Once the line containing "日本酒買取 (306, 2473)" is found in the data below, output that line and every line after it through the last, unchanged and with nothing else.

=======

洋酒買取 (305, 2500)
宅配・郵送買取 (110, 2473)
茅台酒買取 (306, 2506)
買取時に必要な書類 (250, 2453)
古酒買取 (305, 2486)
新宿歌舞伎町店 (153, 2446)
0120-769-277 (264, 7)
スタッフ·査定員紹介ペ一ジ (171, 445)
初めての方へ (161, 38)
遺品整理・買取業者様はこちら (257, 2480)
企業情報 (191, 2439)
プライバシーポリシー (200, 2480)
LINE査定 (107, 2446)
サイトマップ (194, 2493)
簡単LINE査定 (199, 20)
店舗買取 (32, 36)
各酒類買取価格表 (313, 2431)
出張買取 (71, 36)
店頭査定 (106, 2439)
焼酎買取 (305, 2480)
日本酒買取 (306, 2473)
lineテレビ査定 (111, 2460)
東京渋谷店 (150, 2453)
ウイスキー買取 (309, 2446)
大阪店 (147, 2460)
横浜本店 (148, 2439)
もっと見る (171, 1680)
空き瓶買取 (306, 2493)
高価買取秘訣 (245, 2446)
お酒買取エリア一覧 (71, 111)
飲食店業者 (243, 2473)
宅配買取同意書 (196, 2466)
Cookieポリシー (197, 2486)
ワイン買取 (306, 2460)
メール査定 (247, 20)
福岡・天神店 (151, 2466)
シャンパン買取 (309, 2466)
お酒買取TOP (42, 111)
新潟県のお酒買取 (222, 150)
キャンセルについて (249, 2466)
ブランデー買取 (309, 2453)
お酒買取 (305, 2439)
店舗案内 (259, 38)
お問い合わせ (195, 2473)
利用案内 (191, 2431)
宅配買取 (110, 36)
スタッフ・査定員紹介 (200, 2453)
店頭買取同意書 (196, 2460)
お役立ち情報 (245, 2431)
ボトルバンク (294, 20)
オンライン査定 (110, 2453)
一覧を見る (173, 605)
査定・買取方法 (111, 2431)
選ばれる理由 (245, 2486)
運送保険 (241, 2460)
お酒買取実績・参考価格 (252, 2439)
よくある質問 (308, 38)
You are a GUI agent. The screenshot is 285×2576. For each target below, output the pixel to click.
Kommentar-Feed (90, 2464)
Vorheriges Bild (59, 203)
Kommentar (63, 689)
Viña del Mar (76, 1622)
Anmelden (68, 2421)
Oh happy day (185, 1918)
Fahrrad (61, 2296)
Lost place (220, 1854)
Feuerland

=======

__Reply__.
日本酒買取 (306, 2473)
lineテレビ査定 (111, 2460)
東京渋谷店 (150, 2453)
ウイスキー買取 (309, 2446)
大阪店 (147, 2460)
横浜本店 (148, 2439)
もっと見る (171, 1680)
空き瓶買取 (306, 2493)
高価買取秘訣 (245, 2446)
お酒買取エリア一覧 (71, 111)
飲食店業者 (243, 2473)
宅配買取同意書 (196, 2466)
Cookieポリシー (197, 2486)
ワイン買取 (306, 2460)
メール査定 (247, 20)
福岡・天神店 (151, 2466)
シャンパン買取 (309, 2466)
お酒買取TOP (42, 111)
新潟県のお酒買取 (222, 150)
キャンセルについて (249, 2466)
ブランデー買取 (309, 2453)
お酒買取 (305, 2439)
店舗案内 (259, 38)
お問い合わせ (195, 2473)
利用案内 (191, 2431)
宅配買取 (110, 36)
スタッフ・査定員紹介 (200, 2453)
店頭買取同意書 (196, 2460)
お役立ち情報 (245, 2431)
ボトルバンク (294, 20)
オンライン査定 (110, 2453)
一覧を見る (173, 605)
査定・買取方法 (111, 2431)
選ばれる理由 (245, 2486)
運送保険 (241, 2460)
お酒買取実績・参考価格 (252, 2439)
よくある質問 (308, 38)
You are a GUI agent. The screenshot is 285×2576. For each target below, output the pixel to click.
Kommentar-Feed (90, 2464)
Vorheriges Bild (59, 203)
Kommentar (63, 689)
Viña del Mar (76, 1622)
Anmelden (68, 2421)
Oh happy day (185, 1918)
Fahrrad (61, 2296)
Lost place (220, 1854)
Feuerland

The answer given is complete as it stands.